● **Selected excerpt**
=====

# Opera Highlights albums?



## Tallisman (May 7, 2017)

As a beginner to Opera, should I try 'highlights' CDs before buying the entire opera(s)?


----------



## Art Rock (Nov 28, 2009)

My advice would be to try a few complete operas on YouTube, to see whether you like the genre. If it does not appeal except for the famous arias etc, go for highlight discs. If you like the genre, go for the complete recordings.


----------



## hpowders (Dec 23, 2013)

Tallisman said:


> As a beginner to Opera, should I try 'highlights' CDs before buying the entire opera(s)?


Absolutely! You will get the operas' "greatest hits" and will help you decide whether you want to advance further to complete operas.

I started that way. Highlights from Die Walküre and Madama Butterfly.

Best thing to ever happen to an opera "novice"; the "highlights" albums.


----------



## Pugg (Aug 8, 2014)

Tallisman said:


> As a beginner to Opera, should I try 'highlights' CDs before buying the entire opera(s)?


Do not do it, you regret it later, as Art Rock says, best suggestion, besides that , you can buy relative cheap re-release from all major opera companies for very low prices.


----------



## Bruckner Anton (Mar 10, 2016)

Never. Instead, buy some complete operas that fit beginners better, like the Magic Flute, Rigoletto, or Carmen.


----------



## Nereffid (Feb 6, 2013)

Art Rock said:


> My advice would be to try a few complete operas on YouTube, to see whether you like the genre. If it does not appeal except for the famous arias etc, go for highlight discs. If you like the genre, go for the complete recordings.


This makes sense.

=====

● **Item-finding rows**
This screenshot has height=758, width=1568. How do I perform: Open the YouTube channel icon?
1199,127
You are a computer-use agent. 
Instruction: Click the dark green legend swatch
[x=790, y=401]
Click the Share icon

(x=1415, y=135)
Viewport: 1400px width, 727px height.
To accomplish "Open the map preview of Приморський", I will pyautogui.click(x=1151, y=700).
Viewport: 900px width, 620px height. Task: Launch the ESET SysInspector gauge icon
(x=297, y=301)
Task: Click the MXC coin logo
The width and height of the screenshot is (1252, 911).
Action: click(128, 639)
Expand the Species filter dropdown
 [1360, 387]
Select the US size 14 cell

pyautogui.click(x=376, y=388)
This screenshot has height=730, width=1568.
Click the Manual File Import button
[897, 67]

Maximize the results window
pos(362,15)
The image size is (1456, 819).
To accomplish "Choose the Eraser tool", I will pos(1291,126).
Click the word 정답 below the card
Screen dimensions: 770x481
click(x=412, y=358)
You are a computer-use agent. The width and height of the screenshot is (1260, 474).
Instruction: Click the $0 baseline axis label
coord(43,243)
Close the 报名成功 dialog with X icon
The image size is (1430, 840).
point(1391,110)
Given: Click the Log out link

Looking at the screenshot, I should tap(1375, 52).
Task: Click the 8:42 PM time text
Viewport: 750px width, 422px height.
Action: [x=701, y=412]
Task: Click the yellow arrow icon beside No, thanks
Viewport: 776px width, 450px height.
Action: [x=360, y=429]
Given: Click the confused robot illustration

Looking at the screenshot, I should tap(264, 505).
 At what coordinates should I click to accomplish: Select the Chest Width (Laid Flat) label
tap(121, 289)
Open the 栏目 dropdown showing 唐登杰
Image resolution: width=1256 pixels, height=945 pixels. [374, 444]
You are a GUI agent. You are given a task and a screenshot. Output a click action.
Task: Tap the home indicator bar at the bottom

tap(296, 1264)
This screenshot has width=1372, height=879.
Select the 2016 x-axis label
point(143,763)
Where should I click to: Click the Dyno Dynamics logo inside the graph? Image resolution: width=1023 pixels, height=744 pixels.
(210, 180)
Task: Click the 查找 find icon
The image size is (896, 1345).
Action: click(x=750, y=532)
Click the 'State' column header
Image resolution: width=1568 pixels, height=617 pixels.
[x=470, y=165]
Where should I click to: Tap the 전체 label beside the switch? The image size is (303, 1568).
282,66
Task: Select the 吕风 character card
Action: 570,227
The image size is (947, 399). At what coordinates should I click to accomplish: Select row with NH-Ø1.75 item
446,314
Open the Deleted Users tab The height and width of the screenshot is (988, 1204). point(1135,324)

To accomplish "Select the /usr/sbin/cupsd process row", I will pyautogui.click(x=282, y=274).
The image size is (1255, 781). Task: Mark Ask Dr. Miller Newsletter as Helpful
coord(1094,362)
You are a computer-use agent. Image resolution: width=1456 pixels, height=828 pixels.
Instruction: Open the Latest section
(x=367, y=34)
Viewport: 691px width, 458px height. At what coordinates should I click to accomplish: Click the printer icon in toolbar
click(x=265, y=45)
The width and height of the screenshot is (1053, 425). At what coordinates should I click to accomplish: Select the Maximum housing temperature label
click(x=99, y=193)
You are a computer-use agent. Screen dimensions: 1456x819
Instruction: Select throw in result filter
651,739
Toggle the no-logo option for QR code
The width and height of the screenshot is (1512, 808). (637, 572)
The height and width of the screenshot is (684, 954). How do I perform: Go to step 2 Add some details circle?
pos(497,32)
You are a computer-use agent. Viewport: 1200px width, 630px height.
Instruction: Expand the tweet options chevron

=====

● **Task goal**
Edit the opera highlights thread passage starting at "Do not do it, you" and ending at "very low prices.", and give it again with "opera companies" replaced by "record labels".

● **Response to this exercise**
Do not do it, you regret it later, as Art Rock says, best suggestion, besides that , you can buy relative cheap re-release from all major record labels for very low prices.